Machine Learning Experiments

Placing a camera on the front of the mower and using machine learning techniques to determine if it is 'sees' grass is a good project to extend my understandng of this area of technology. I'll start simple and work up to more complex architectures if necessary.

Update 20-10-2021

Now moana is equipped with a camera, Raspberry Pi and a Remote Control interface, it has been possible to collect a set of training images suitable for use in a Supervised Learning environment. I have collected about 4000 images, which although not a massive number, its a good place to start from.

Labelling Data

This is not as onerous as I thought it would be. I collected a set of images of grass. These get put in one directory. Then I collect a set of non-grass images that get put in another directory. As part of the data-preprocessing step, I simply label the images according to the directory the images are in. I wrote a few python utility scripts to move stuff around and rename files, but generally, all was quite straightforward and did not require hours of looking at grass photos.

Since the Pi is setup with WiFi, I pulled back all the images onto my laptop with scp when near the vicinity of the house. All the training and model selection will be done off the mower and then trained models pushed back to moana when I want to test them. I believe I will be spending a while in laptop-land before we have anything useful.

Machine Learning Models

Simple Models

Before going Banzai and jumping into TensorFlow and Deep Learning, I decided to try some 'simple' statistical models on the data I had to see how well they perform on my data set. I wrote a Batch Gradient Descent program and confess to being somewhat disappointed with the results, only getting about 60% accurracy. I then dived into the sklearn library to try a few others. This library is well written and the models follow the same interface so they can easily be swapped in and out for comparison.

Data Preprocessing

For these tests, the images are grey scaled and flattend to 1 dimensional vector for processing. So there is not real 'image recognition' going on here, but we are looking for trends in the data using probabalistic/statistical models.

Model Measurement

I'm using two measures to compare models which are based on False Positives (FP) (I think it is grass, but it is not) and False Negatives (FN) (I think it isn't grass but it is). For a linear model, it is possible to trade one off against the other by moving a decision threshold. In practice, this would mean:

If the false positive rate is too high, I can end up mowing things I should not. Moana could go through a flowerbed, drive off down the footbath or mow a nearby cat.
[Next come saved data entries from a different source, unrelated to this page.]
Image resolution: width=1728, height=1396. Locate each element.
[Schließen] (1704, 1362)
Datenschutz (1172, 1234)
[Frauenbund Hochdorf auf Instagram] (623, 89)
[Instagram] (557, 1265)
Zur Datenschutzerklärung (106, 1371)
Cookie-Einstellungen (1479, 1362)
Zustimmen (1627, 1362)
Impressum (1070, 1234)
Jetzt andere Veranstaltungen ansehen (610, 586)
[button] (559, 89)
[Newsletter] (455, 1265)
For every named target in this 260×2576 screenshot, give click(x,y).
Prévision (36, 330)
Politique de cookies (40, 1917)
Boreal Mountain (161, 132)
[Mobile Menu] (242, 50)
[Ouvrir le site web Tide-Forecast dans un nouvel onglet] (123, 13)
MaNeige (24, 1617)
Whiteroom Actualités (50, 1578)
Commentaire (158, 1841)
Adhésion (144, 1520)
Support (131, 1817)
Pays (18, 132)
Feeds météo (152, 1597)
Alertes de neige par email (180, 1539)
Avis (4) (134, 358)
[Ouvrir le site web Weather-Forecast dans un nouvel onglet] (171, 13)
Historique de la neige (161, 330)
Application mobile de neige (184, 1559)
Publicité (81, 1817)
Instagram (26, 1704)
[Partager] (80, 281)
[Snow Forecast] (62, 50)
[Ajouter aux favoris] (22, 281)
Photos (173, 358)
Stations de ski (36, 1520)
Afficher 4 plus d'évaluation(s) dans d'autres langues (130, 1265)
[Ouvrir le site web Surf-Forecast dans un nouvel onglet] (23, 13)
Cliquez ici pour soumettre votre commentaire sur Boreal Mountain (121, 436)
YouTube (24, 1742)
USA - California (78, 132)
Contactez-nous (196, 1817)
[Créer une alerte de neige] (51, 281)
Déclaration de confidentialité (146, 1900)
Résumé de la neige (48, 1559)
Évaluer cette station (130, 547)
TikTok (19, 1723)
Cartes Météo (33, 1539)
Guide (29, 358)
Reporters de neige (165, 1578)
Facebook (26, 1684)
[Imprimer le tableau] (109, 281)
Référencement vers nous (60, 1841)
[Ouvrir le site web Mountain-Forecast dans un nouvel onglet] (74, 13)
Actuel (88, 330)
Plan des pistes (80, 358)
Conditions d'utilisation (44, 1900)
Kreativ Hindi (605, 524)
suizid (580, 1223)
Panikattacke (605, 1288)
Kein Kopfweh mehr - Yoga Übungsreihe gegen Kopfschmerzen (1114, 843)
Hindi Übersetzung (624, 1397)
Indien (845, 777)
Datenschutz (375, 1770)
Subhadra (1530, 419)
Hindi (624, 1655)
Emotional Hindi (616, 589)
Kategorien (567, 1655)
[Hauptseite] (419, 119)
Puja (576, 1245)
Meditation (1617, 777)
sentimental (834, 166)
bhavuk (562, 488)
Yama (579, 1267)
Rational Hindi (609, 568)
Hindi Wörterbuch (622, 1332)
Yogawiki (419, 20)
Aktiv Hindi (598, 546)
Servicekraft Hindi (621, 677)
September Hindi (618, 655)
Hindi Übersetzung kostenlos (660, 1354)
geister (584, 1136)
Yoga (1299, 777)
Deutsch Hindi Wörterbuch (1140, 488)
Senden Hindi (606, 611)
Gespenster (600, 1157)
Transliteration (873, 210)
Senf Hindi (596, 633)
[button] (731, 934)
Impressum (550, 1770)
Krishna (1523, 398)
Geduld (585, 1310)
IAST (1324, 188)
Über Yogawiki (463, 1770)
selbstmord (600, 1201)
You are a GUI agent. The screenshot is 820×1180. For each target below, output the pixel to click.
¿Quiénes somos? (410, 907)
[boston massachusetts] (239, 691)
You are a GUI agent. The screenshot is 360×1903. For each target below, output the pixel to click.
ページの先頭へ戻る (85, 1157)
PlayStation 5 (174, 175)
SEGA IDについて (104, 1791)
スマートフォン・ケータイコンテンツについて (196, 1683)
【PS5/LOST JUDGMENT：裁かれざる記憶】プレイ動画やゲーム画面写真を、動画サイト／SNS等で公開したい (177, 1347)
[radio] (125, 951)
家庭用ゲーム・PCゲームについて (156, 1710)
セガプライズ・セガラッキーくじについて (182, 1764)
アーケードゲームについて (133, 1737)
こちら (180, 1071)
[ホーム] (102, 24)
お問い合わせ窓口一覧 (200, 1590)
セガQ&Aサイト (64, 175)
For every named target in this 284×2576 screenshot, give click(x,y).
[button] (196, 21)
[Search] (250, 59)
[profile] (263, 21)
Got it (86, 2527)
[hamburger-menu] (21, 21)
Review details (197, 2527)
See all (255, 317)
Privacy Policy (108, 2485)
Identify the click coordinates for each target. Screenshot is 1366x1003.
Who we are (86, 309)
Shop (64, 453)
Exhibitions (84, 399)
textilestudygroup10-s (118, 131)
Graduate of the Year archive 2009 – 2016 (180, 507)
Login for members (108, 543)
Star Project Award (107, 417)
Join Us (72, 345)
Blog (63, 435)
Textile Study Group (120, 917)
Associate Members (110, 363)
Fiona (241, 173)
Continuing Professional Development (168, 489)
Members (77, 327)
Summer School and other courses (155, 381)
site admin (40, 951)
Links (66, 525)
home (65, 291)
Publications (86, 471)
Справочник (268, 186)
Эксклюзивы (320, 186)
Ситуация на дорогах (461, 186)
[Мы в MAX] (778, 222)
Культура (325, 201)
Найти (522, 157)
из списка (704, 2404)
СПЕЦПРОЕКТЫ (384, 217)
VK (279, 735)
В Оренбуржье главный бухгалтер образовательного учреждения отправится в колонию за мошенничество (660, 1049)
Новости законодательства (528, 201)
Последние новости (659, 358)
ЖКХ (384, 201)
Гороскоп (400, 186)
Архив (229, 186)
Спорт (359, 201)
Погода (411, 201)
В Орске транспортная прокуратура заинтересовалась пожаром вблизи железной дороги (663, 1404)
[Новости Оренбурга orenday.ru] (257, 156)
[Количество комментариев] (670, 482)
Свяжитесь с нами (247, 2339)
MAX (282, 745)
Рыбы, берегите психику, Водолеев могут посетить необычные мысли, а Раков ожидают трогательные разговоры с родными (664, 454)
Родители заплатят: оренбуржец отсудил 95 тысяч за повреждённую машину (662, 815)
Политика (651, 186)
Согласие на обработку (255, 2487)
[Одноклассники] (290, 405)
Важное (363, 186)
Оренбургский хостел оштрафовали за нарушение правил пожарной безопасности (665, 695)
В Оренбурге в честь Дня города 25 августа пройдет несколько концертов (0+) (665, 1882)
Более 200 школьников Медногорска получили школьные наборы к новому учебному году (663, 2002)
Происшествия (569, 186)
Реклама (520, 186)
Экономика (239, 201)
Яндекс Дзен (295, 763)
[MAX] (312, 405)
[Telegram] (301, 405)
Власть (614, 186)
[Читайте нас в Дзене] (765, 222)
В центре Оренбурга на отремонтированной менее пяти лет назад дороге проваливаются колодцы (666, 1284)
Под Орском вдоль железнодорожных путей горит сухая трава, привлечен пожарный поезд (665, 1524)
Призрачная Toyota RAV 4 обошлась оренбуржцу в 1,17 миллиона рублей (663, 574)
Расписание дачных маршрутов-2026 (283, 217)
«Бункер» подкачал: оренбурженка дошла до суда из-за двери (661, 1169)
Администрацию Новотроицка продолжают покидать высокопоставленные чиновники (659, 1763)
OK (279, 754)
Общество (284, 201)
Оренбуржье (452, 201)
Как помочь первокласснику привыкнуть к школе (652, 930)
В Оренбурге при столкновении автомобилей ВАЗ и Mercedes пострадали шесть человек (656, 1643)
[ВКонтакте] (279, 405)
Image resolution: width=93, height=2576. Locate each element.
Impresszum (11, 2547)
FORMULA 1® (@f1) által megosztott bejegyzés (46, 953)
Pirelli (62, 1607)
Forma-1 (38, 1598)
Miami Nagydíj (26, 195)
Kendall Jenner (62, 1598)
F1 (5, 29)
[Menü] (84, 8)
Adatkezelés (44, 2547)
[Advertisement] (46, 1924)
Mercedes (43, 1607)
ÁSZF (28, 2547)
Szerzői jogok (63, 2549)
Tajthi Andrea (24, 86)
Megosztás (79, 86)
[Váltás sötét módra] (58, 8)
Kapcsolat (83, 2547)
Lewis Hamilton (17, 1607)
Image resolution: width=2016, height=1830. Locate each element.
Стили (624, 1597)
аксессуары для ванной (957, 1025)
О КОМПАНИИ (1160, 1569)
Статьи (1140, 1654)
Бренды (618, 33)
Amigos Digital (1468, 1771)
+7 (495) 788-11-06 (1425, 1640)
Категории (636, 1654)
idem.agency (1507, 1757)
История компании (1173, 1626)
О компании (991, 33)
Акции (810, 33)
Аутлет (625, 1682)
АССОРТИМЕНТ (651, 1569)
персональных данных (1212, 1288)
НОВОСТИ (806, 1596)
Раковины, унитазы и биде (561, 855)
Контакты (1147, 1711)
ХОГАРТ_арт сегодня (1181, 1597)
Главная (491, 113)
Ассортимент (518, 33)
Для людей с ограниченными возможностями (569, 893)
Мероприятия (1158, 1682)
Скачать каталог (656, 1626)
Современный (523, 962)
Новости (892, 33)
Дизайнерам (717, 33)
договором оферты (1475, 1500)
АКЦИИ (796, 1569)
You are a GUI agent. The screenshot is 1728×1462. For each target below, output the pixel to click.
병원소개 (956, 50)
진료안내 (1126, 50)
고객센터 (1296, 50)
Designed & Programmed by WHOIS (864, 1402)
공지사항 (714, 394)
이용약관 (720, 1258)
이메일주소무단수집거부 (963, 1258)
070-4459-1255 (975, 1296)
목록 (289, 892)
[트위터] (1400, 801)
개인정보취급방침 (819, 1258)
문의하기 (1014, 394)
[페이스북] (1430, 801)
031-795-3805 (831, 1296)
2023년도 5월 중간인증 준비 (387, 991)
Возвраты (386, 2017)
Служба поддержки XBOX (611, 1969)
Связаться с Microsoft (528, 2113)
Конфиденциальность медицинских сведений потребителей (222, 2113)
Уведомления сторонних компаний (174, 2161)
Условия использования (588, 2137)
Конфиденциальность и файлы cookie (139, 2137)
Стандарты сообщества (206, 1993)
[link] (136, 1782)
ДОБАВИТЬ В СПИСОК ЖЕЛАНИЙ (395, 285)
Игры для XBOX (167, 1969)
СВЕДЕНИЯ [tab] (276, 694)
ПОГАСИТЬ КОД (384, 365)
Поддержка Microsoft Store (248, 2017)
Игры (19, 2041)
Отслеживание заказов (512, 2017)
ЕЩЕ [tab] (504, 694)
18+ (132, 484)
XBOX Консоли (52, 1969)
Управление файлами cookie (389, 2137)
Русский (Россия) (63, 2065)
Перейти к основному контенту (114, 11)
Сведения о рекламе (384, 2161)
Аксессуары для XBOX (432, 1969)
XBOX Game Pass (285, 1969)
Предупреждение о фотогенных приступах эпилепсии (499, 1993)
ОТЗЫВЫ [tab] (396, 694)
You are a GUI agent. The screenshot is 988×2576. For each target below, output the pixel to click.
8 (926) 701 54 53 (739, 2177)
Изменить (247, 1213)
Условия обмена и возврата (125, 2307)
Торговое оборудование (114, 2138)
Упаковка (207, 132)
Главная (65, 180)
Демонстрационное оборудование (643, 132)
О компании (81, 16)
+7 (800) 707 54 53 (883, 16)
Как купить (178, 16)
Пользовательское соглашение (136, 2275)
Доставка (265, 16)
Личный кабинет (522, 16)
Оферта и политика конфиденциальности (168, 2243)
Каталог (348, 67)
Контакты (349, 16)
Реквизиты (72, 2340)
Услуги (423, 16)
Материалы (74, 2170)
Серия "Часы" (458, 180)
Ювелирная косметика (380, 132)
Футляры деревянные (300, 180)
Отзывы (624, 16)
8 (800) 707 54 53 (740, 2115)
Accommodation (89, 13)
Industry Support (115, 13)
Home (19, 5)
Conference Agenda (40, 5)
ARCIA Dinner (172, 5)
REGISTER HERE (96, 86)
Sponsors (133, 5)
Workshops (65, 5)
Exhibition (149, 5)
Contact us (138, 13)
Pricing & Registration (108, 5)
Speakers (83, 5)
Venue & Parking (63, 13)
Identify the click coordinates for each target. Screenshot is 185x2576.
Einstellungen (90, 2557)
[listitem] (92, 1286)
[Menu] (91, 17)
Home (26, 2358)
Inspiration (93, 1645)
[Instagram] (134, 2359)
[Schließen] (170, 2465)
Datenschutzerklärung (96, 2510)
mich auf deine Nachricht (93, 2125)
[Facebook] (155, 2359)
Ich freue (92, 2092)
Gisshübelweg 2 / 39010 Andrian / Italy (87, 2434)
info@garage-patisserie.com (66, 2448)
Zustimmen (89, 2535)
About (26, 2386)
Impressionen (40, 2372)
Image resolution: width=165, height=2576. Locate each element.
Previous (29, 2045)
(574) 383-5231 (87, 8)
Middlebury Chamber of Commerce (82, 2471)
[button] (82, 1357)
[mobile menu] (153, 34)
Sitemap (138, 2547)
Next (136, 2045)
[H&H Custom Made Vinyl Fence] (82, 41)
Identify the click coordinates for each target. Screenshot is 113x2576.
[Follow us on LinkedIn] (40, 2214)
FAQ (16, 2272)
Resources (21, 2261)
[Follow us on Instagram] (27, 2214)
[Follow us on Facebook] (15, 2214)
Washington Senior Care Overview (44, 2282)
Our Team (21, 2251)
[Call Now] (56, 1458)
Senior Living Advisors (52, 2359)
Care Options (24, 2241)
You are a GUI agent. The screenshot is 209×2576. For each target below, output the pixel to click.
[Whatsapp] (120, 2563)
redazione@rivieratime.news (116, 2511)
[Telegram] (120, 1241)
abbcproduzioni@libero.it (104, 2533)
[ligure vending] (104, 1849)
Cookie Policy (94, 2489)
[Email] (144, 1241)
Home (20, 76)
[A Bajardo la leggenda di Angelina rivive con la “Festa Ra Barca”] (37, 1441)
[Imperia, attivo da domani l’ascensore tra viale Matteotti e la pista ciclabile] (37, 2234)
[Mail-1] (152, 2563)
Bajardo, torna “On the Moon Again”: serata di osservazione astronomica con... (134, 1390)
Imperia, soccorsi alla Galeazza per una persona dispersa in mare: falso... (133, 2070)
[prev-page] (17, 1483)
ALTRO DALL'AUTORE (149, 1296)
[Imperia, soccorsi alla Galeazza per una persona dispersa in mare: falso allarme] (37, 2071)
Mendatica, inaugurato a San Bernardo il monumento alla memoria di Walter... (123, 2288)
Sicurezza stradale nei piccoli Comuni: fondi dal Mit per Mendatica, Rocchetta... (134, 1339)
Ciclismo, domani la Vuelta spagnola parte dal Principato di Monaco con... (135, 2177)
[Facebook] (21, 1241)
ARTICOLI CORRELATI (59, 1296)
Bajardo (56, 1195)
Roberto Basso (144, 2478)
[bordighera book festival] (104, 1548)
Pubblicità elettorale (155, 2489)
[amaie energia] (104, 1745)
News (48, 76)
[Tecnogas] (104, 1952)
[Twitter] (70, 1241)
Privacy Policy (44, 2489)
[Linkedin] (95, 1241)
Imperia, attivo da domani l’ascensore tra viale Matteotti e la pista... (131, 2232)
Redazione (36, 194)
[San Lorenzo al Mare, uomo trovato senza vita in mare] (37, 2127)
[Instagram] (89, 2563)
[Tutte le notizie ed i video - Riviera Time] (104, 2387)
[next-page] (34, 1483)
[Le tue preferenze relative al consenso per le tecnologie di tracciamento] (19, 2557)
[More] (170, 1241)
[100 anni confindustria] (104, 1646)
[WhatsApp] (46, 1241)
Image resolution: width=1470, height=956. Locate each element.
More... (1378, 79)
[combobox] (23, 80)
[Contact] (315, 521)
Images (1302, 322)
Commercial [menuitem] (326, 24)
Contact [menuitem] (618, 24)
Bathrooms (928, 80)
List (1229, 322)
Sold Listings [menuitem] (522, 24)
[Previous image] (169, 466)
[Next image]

If the false negative rate is too high, the mower will stop mowing grass when it should be mowing it. At best, this leaves patches of long grass and at worst it just stops mowing.

So false positives at worst are dangerous, false negatives lead to an unreliable mower. If possible, we want to minimize both, with a bias towards a low false positive rate.

Precision and Recall

Precision is the ratio: FP/(FP + TP) an indication of false positive rate.

Recall is the ratio: FN/(FN + TP) an indication of false negative rate.

Here are results from a set of models trained on my 4000 dataset, more or less out-of-the-box. Adjusting hyperparameters may improve the performance of particular models, but for now, this is case of seeing where we stand and getting a 'Ballpark figure'.

LogisticRegression {'precision': 0.6168763102725366, 'recall': 0.556501182033097}
SGDClassifier {'precision': 0.6510791366906474, 'recall': 0.5134751773049645}
Perceptron {'precision': 0.6527303754266212, 'recall': 0.3617021276595745}
RidgeClassifier {'precision': 0.5717192268565615, 'recall': 0.5314420803782506}
KMeans {'precision': 0.48390151515151514, 'recall': 0.48321513002364064}
KNeighborsClassifier {'precision': 0.7909090909090909, 'recall': 0.04113475177304964}
DecisionTreeClassifier {'precision': 0.7025862068965517, 'recall': 0.6936170212765957}
GaussianNB {'precision': 0.6988044735827227, 'recall': 0.8567375886524823}
BaggingClassifier {'precision': 0.7899497487437186, 'recall': 0.7432624113475177}
RandomForestClassifier {'precision': 0.80145388459791, 'recall': 0.8340425531914893}

Simple Model Results

LogisticRegression (Vanilla Batch Gradient Descent), SGDescent gave precision in the range of 60-65% which is not great, and recall is only 50%. This is no better than guessing. Disappointing results I must say.

The Single Perceptron have even poorer results for recall and the RidgeClassifier's regularization is not helping here.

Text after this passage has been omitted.